In a speech to CBI members in the West Midlands last night Mr George said interest rates would be used to maintain price stability and ensure that the economy expanded at a sustainable pace.
'You wouldn't expect me, then, to rule out the possibility of some further rise in interest rates at some point ahead,' he said. However, in his view inflation expectations in the financial markets were overdone.
The Governor said monetary policy was directed at making sure demand was pumped up beyond the supply capacity of the economy. Growth this year had been too strong to be sustainable, which was why interest rates had been raised last month.
Mr George said: 'There are relatively few immediate signs that inflation is about to pick up strongly.' But it was still too soon to be sure that the increase in base rates by half a point to 5.75 per cent had been enough.
The Chancellor also sent a reassuring message on the economy in a parliamentary reply at question time.
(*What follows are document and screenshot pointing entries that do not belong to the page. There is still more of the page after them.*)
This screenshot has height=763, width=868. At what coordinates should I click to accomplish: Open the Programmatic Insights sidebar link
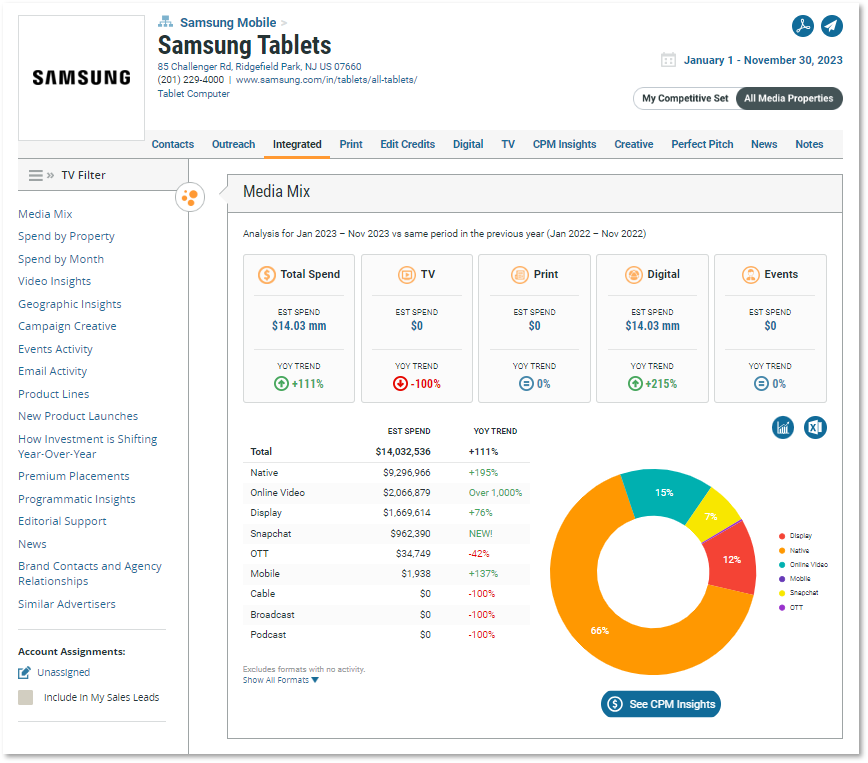click(x=76, y=499)
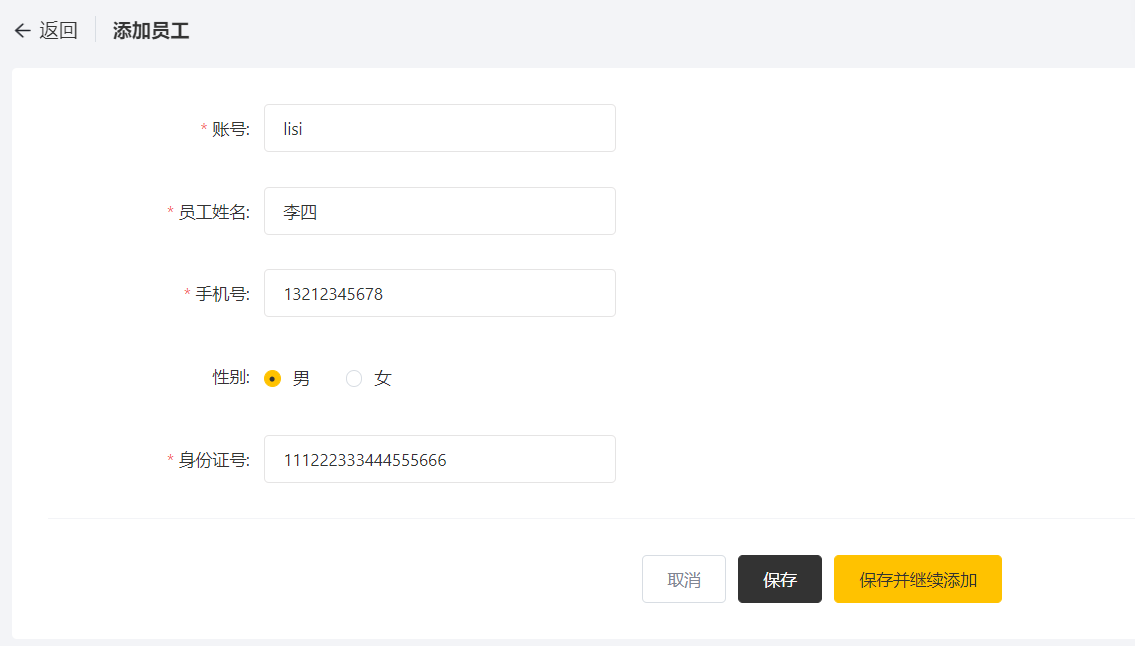Go back via the 返回 link
The image size is (1135, 646).
click(x=58, y=30)
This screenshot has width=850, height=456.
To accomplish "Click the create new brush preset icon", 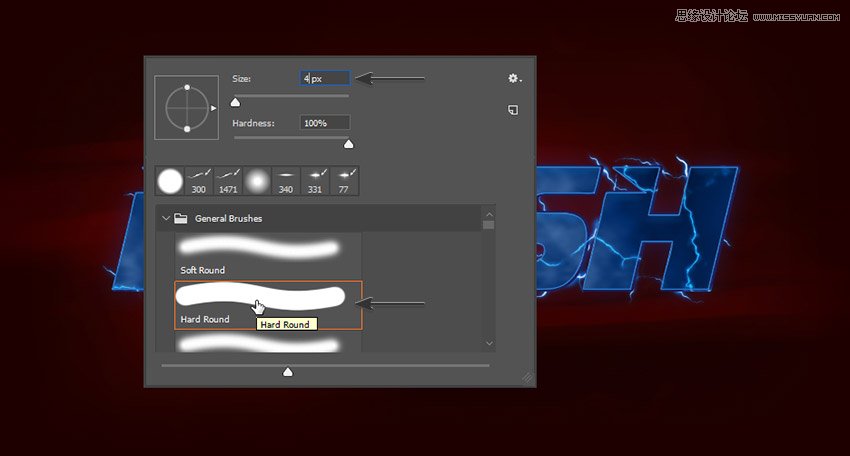I will pos(513,110).
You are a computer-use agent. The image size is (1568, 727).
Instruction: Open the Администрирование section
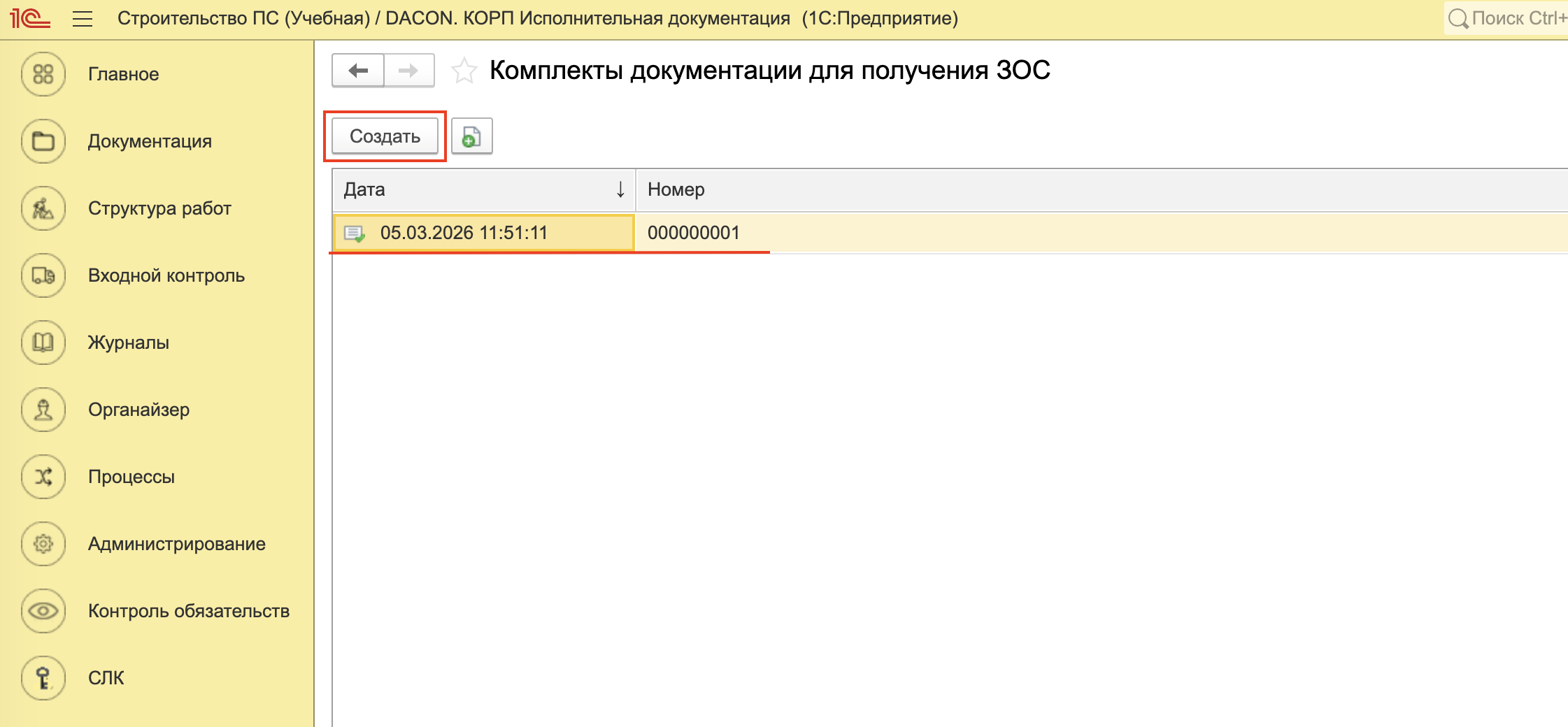click(176, 544)
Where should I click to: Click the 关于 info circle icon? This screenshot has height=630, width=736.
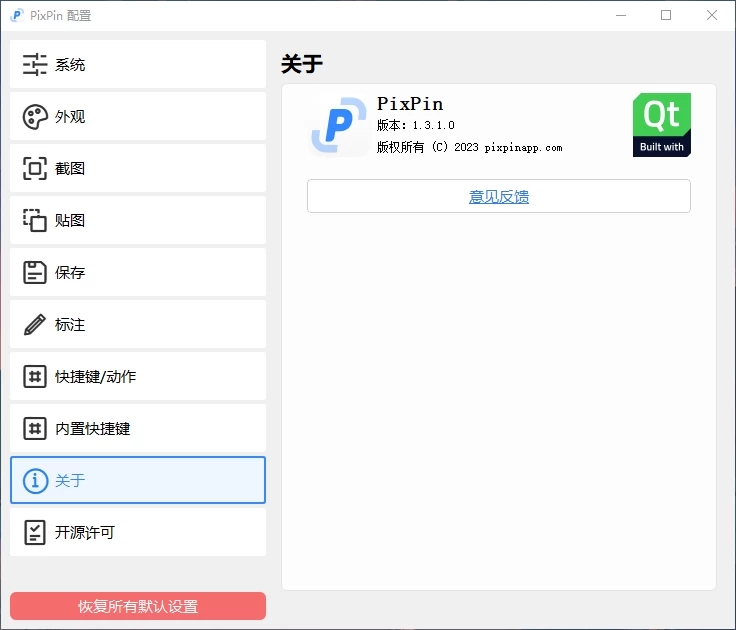click(x=35, y=481)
Kenneth Clarke said: 'We will be able to keep interest rates down, and still consistent with our monetary policy, if we act in good time, if our fiscal policy is sound and if we keep on the course that we have now set.'
Yet new figures published by the Confederation of British Industry showed pay settlements in the third quarter had crept to their highest level in two years. Manufacturing pay awards averaged 2.9 per cent, up from 2.8 per cent in April- June. In the service sector average settlements rose to 3.4 from 3.3 per cent.
Nearly two-thirds of settlements in manufacturing during the year to 31 July fell in the range 1.5-3.5 per cent. In private sector services two-thirds lay between 1.5 and 4.5 per cent. A tenth of settlements involved a pay freeze - half as many as in the preceding 12 months.
Howard Davies, director- general of the CBI, said: 'While the increase in pay awards is marginal, the slight upward shift over the past six months gives cause for concern.' City economists agreed.
Glenn Davies, chief economist at Credit Lyonnais Securities, said: 'We have now had a series of disturbing signs on pay. In the longer run it is wages that determine inflation.'
Kevin Darlington, UK economist at Hoare Govett, said: 'It is clear that pay settlements are heading up and people are beginning to get a bit more than the rate of inflation. You can't blame the markets for worrying about where it will end up.'
Mr Davies said that industry expected further productivity increases, so the cost of labour per unit of output was likely to continue falling, but unit costs were falling even faster in key competitors such as Germany and the US.
Yesterday's figures 'reinforce the need for employers to curb the upward creep in pay awards in the year ahead'.
The gilts market was buoyed by the official remarks on interest rates.
Long-term gilts closed about a point higher. The FT-SE 100 index went along for the ride, rising 29.7 points to 3,029.6.
Dealers remained nervous, however, waiting for third-quarter figures on US gross domestic product today and the outcome of next Wednesday's monthly meeting between Mr George and Mr Clarke.